As a game Snapshot is a lot of fun. It’s pleasing to simply take photographs as you’re scanning the forest canopy in an almost iSpy like quest to locate Flycatchers, Warblers, Orioles, Chickadees and Wrens. And the more you play Snapshot the more you begin to appreciate the miracles of birds themselves. It’s easy to overlook birds, but as the ice-caps shrink and the ozone layer thins it’s also easy to imagine that one day they may simply be gone. And what Snapshot does is shift our focus away from the computer while we’re at the computer and then reinforce our connection to nature when we encounter it. When’s the last time a game did that?

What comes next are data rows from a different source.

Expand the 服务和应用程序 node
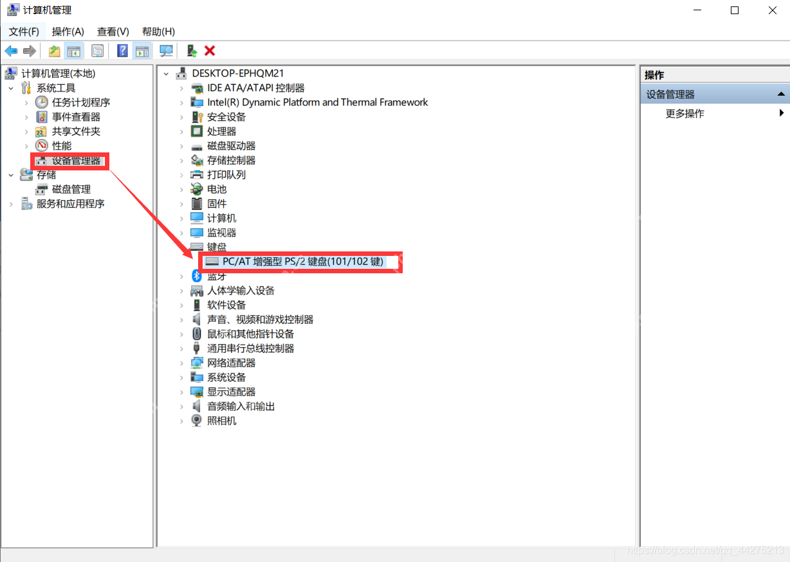 (11, 204)
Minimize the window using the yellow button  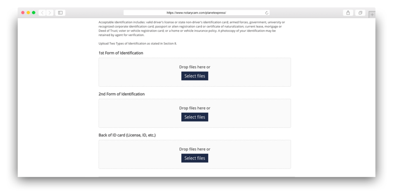(28, 13)
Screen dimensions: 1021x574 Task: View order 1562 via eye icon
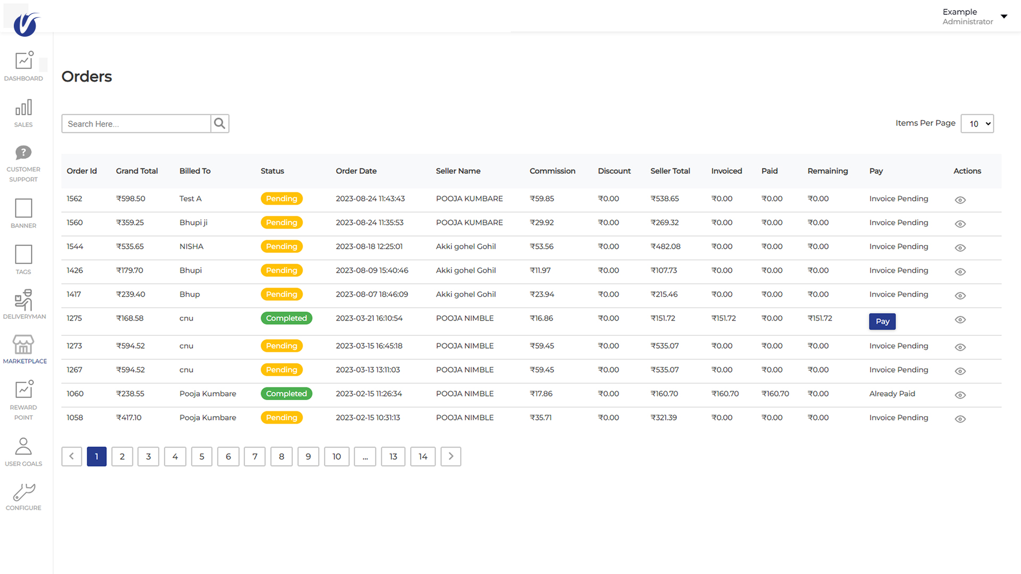tap(960, 200)
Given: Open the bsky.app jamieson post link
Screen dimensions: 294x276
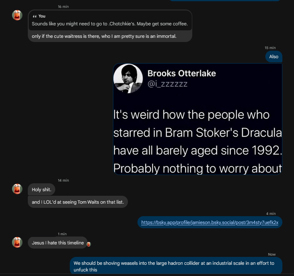Looking at the screenshot, I should pyautogui.click(x=210, y=222).
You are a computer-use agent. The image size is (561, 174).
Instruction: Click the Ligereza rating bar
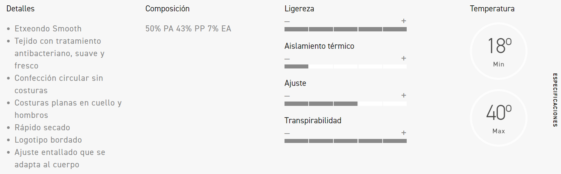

After playing Snapshot I’ve begun to notice birds. I’ve always appreciated them, but now they seem to stand out as something special. I can now name many common species on sight, and have even begun to take my own pictures of them. Birds – these tiny marvels of evolution, these beautiful links to dinosaurs, these fascinating, wild creatures that live in our own backyards – are powerful reminders of how precious and how fragile nature is, and if a small group of developers from New York City of all places can steer my mind and soul back to nature with a game, then just imagine what we could do if we used our skills as developers and publishers to make more games like it. I’ve said it before and I’ll say it again. Games not only can change the world, they might even be able to save it, and wouldn’t that be ironic?